Cucina 24 and chef Brian Canipelli have been presenting a special supplemental menu to Cucina’s regular offerings lately. It’s a concept that revolves around a snout-to-tail style of cooking, wherein the chef goes, literally, whole hog (or cow or lamb, for that matter).
Canipelli recently featured a seven-item menu of dishes created using local veal as the centerpiece — the meat came from just one veal calf, but the entire animal was used, from head to tail. The menu included calf’s liver crostini; veal tenderloin carpaccio with fava beans, truffle oil and Parmesan reggiano; a grilled skirt steak with butter peas, tomato salad and saba (a grape-must syrup) and a handful of other plates ranging in price from $5 to $28.
Canipelli intends to keep serving these menus, branching out to use meat from other locally (or at least regionally) raised animals. The menus will be available for a la carte selections, but the chef can craft a full, multicourse tasting upon request.
The whole-animal menus will have limited availability, says Canipelli. “I’m going to try my best, maybe just offer them on the weekends at first,” he says. As the menus grow in popularity, he will offer them on a more consistent basis.

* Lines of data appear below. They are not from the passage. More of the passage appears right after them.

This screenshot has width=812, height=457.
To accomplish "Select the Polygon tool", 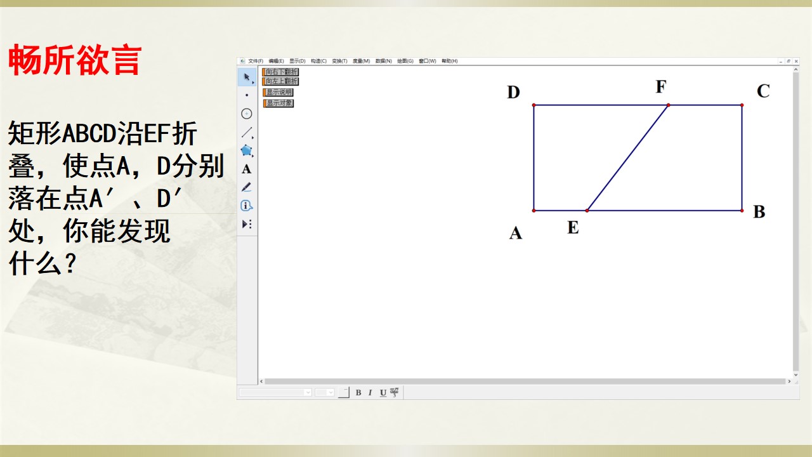I will [x=247, y=150].
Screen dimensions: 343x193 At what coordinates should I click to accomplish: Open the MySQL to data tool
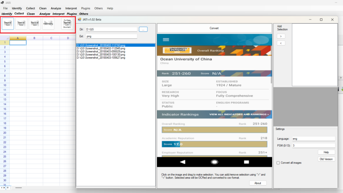(x=35, y=23)
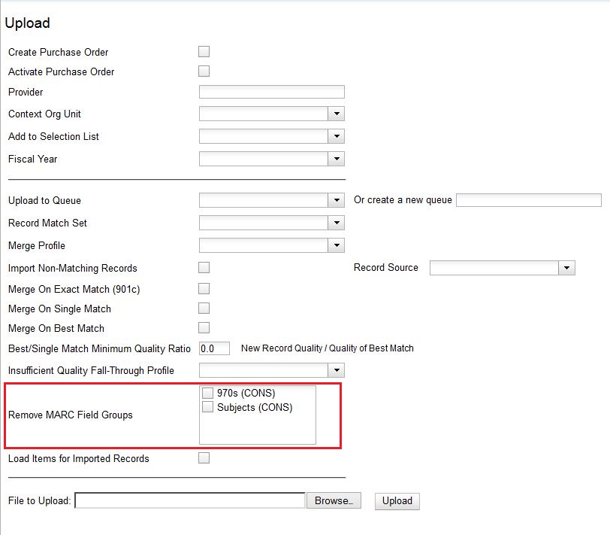
Task: Enable the Create Purchase Order checkbox
Action: tap(204, 51)
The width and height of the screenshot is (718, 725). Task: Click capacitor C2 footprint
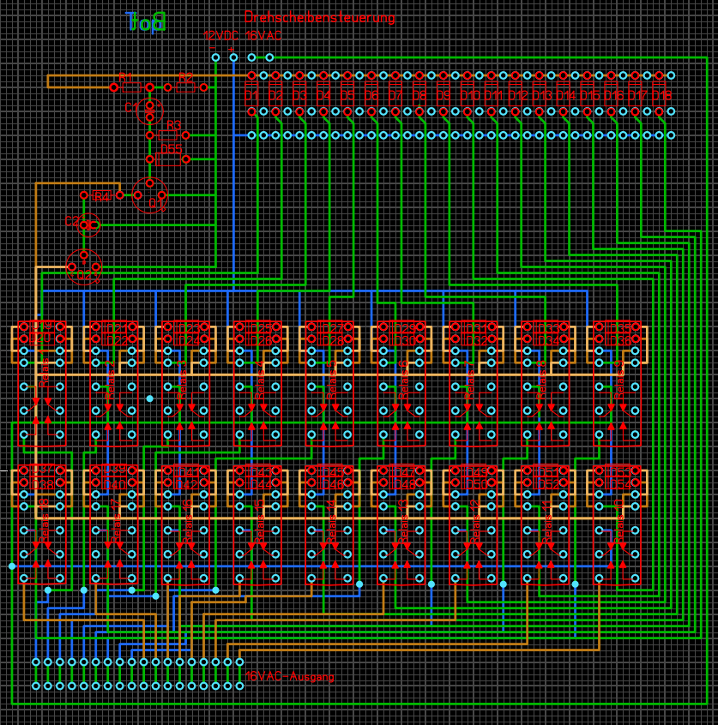(88, 225)
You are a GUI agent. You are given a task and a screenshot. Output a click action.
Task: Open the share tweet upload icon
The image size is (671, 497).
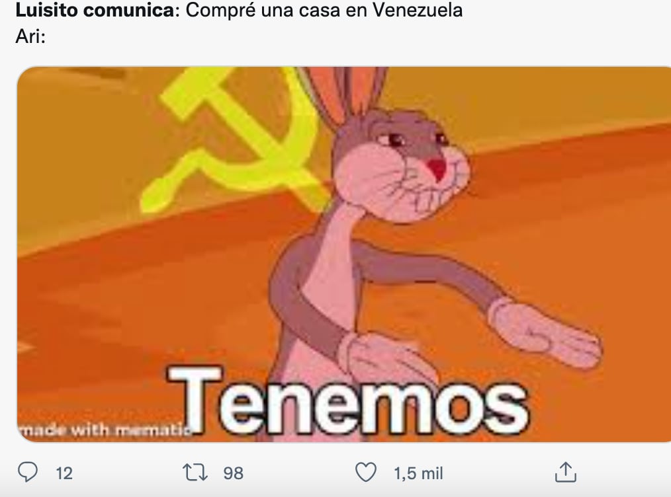pyautogui.click(x=566, y=472)
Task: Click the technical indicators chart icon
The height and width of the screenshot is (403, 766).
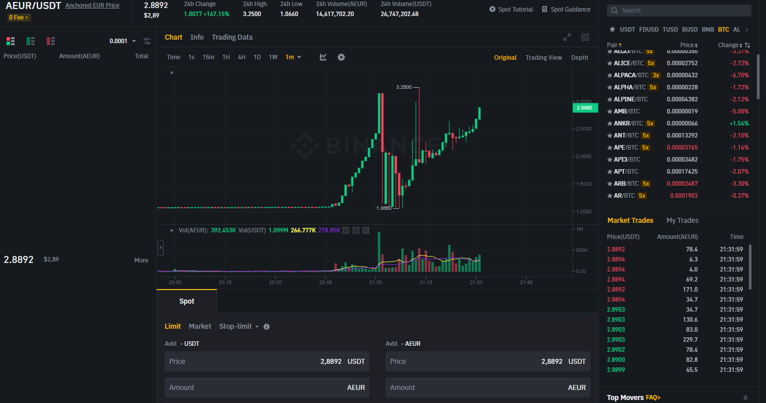Action: tap(323, 57)
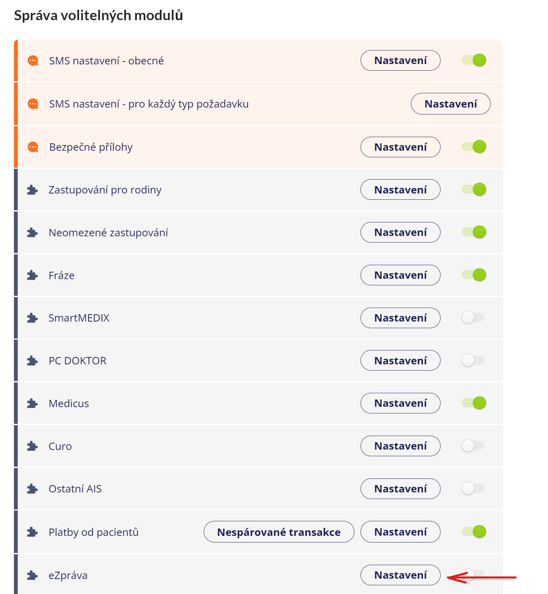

But, no matter what, certain cuts of the featured animals will run out first. “I’m putting on the menu ‘subject to availability.’ Obviously, when you have a whole animal, you don’t have 50 tenderloins or rib-eyes to sell,” he says. “There’s four to six of them on the whole side of veal. Once that part runs out, it runs out. And that’s just the nature of working with an animal.”
What pieces and parts are not being sold on the tasting menus are often turned into cured meats by the chef. Currently, Canipelli has a veal bresaola (air-dried, salted beef, generally top round, aged two to three months) hanging to cure. It should be ready to sell some time near the end of July or early August, he says.
Canipelli has lately been getting into the habit of ordering whole animals as often as possible. It’s a cost-effective — yet very labor-intensive — way to get a good variety of dishes, and employing creativity is a must. He recently ordered a half-dozen suckling pigs from which he’s been making a terrine of sorts. He presses the meat, seasons it with salt and fennel pollen, lets it firm and then fries the slices. The pigs come from Thackery Farm in South Carolina.
Canipelli has one note about that veal: He buys his calves from Headwaters of Poverty Farms, a source for humanely raised beef in Barnardsville. Canipelli says that he would never purchase meat that has been inhumanely treated; all of the veal calves raised at Headwaters are free-range and are never caged or penned in tight quarters.
Cucina 24 is located at 24 Wall St. in downtown Asheville. It opens nightly at 5 p.m. and closes on Mondays. The adjacent Cucina 24 Deli is open on weekdays from 11 a.m. until 4 p.m. For more information, call 254-6170.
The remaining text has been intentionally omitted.